Nationalité : Allemagne
Né(e) à : Mansfeld , le 2 mai 1886
Mort(e) à : Berlin Ouest , le 7 juillet 1956
Biographie :

Gottfried Benn est le plus grand poète de l'expressionnisme allemand.

En 1903, il fait des études de philosophie et de théologie à l'université de Marburg, puis plus tard des études de médecine à l'Académie de l'Empereur-Guillaume à Berlin.

C'est en 1912 qu'il publie son premier recueil intitulé "Morgue et autres poèmes".

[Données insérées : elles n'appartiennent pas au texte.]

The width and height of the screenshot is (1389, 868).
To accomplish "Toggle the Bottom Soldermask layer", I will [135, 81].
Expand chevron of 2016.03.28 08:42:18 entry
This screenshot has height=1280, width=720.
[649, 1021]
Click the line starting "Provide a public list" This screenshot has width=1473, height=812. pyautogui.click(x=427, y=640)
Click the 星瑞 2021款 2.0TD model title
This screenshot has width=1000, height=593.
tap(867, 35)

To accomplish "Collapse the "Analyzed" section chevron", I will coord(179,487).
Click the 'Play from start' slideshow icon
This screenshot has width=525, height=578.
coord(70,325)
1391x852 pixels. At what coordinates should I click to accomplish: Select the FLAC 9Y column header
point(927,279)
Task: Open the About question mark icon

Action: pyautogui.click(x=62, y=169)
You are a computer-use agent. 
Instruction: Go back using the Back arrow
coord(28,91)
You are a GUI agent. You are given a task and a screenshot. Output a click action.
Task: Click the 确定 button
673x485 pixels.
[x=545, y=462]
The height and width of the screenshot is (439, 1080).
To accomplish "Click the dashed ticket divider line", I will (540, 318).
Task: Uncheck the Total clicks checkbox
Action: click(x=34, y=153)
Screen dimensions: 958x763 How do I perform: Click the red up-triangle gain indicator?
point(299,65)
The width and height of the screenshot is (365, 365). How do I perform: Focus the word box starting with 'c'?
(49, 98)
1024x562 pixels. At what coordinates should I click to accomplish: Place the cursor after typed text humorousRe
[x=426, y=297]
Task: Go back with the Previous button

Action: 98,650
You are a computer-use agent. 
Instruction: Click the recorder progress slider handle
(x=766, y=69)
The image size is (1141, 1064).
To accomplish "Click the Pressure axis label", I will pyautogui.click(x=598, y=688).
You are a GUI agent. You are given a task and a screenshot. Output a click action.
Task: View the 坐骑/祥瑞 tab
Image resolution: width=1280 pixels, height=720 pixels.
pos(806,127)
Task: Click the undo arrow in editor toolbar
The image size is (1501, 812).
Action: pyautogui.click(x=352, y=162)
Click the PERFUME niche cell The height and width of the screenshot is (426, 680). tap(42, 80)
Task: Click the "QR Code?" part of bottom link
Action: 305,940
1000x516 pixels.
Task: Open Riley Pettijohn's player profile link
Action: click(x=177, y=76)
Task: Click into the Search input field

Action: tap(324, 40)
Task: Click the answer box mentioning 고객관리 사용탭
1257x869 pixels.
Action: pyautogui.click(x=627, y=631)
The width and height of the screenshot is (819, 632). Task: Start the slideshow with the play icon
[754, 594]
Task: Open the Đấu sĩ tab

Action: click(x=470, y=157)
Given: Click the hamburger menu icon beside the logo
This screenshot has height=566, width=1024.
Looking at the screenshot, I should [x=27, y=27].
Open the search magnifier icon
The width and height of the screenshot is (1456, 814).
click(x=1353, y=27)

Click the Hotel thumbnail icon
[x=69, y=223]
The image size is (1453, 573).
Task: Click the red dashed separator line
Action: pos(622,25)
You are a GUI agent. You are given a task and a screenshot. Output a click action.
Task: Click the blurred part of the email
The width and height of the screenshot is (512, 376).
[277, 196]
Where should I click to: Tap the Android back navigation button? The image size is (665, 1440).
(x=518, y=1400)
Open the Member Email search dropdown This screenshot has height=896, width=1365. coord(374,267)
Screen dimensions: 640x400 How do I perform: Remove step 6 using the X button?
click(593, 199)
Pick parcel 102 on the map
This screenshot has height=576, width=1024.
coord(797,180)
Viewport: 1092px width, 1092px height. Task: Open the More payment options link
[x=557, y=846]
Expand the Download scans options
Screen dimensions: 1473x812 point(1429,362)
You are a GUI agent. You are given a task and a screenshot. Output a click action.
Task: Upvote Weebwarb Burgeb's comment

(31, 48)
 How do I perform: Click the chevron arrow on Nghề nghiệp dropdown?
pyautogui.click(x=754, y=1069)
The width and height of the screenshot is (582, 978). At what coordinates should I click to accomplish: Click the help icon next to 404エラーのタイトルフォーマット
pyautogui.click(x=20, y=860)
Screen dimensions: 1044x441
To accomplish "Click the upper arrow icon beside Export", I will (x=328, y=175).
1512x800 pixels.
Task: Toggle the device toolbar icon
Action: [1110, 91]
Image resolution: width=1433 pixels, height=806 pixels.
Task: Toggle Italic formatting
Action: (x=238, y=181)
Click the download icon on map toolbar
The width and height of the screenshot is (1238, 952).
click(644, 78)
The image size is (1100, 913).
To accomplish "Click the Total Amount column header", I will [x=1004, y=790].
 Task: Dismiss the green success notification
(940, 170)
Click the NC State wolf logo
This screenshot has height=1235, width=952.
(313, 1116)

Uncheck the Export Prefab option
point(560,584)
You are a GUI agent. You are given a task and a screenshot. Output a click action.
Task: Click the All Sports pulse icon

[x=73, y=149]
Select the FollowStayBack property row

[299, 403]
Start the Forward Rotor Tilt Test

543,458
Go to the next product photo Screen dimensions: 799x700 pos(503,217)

De mars à juin 1914, il est médecin à bord d'un navire qui effectue la liaison entre l'Europe et l'Amérique. Il fait un bref séjour à New York.

De 1915 à 1916, il séjourne à Bruxelles en qualité de médecin militaire. Dès la fin de la guerre, il installe à Berlin son cabinet de dermatologue.

Favorable tout d'abord à l'installation du régime hitlérien, Gottfield Benn publie "L'état nouveau et les intellectuels" en 1933 puis l'année suivante "Art et puissance". Cependant dès 1935, il décide de réintégrer l'armée "manière aristocratique d'émigrer".

En mars 1938, il est exclu de la Chambre de la Littérature du Reich et il lui est signifié de ne plus rien publier. Néanmoins, en 1943, le poète fait imprimer à ses frais un recueil de "Vingt-deux Poèmes".

En 1948, parution des "Poèmes statiques" à Zurich. Gottfried Benn devient célèbre et, en 1951, reçoit le prix Büchner.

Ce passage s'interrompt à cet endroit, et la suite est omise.